TEXT PASSAGE:
════════════════════

We are developing a Universal Cancer Vaccine (UCV) that will use the body’s own immune system to target and eliminate cancer cells. The UCV will use cutting edge bioengineering and molecular technologies to uniquely detect, mark and kill only cancer cells. By forcing cancer cells to express a unique marker that healthy cells do not have, custom antibody drugs and the body's immune system can target and destroy them with precision. Additionally, we intend to make cancer cell look like common diseases so that the body’s immune system can destroy them with ease. We have filed a patent application for the UCV and are partnering with UCLA to develop the platform, which may be administered as a one or two-shot treatment.
We are developing a disease-specific immunotherapy targeted at treating Ewing Sarcoma, a
rare but deadly bone and soft tissue cancer that primarily affects children and young
adults and for which there is no current FDA approved treatment for recurrence.

════════════════════

SUPPLIED DATA:
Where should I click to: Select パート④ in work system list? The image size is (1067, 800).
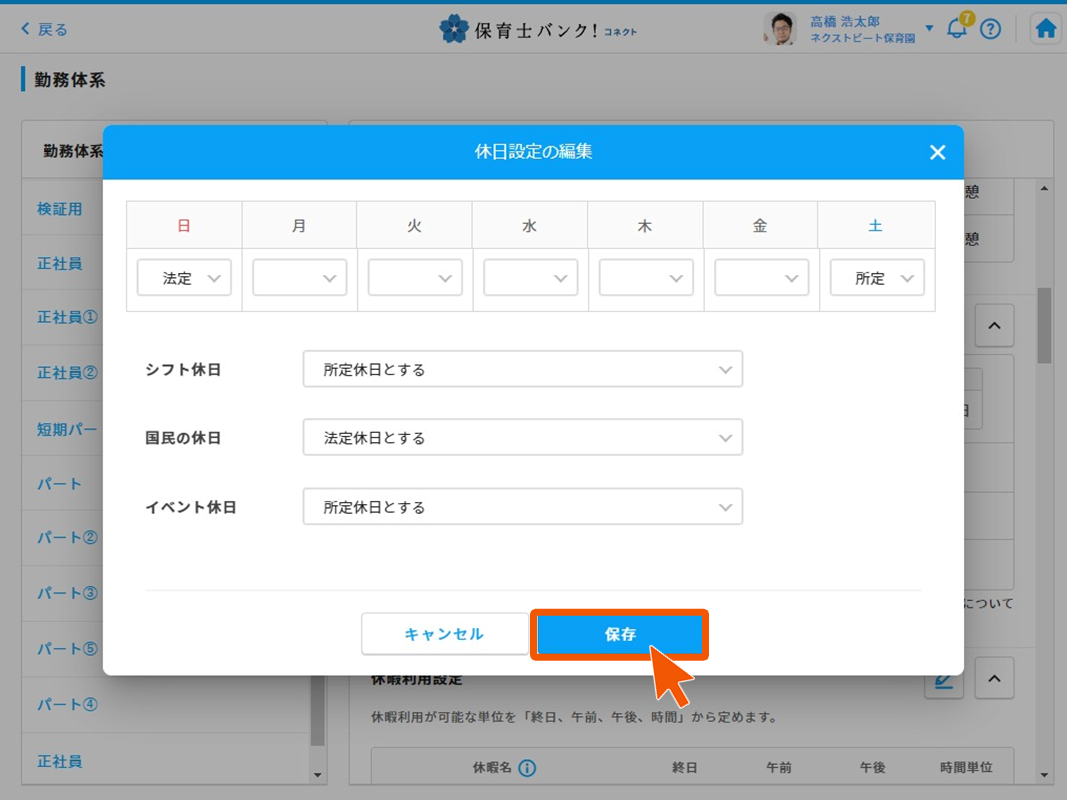tap(68, 704)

════════════════════

WHAT TO DO:
1. List the three verbs the cancer vaccine text uses for what the Universal Cancer Vaccine will do to cancer cells.
2. Continue the cancer vaccine text from its last sentence.
The lines above are separate material, apart from the cancer vaccine text.

ANSWERS IN ORDER:
1. detect, mark, kill

2.
We have entered into a sponsored research agreement with the University of California at Los Angeles (UCLA) to develop effective immunotherapies, such as CAR T-cell and monoclonal antibodies, for Ewing Sarcoma. We have the exclusive right to negotiate and license any resulting intellectual property and have also entered into a Letter of Intent with UCLA to negotiate a license for a pre-existing patent application. UCLA is a top-ranked university known for its cancer research and medical school.
Our team of dedicated scientists is on the cutting edge of cancer research. From the lab to the clinic, we are committed to finding new and better ways to prevent and treat cancer.
Years of collective
Dr. Jonas is a UCLA physician-scientist specializing in pediatric hematology/oncology. He received a bachelor’s degree in materials science & engineering and a master’s degree in biomedical engineering prior to starting his medical training to pursue his M.D. and Ph.D. degrees at UCLA through its NIH-supported Medical Scientist Training Program. He leads a multidisciplinary research team that targets the development and application of new nanotechnologies and methods to support the childhood cancer and regenerative medicine communities in accelerating the discovery of innovative gene therapy approaches.
Dr. De Oliveira is a board-certified pediatrician and board-certified pediatric hematology/oncologist. He received his medical degree in Brazil and completed his pediatric residency at Woodhull Medical and Mental Health Center in New York and his pediatric hematology/oncology fellowship at the Children’s Hospital Lost Angeles. His clinical focus is on pediatric oncology and gene therapies and his research focus is on cancer immunotherapy and biology of stem cell transplantation.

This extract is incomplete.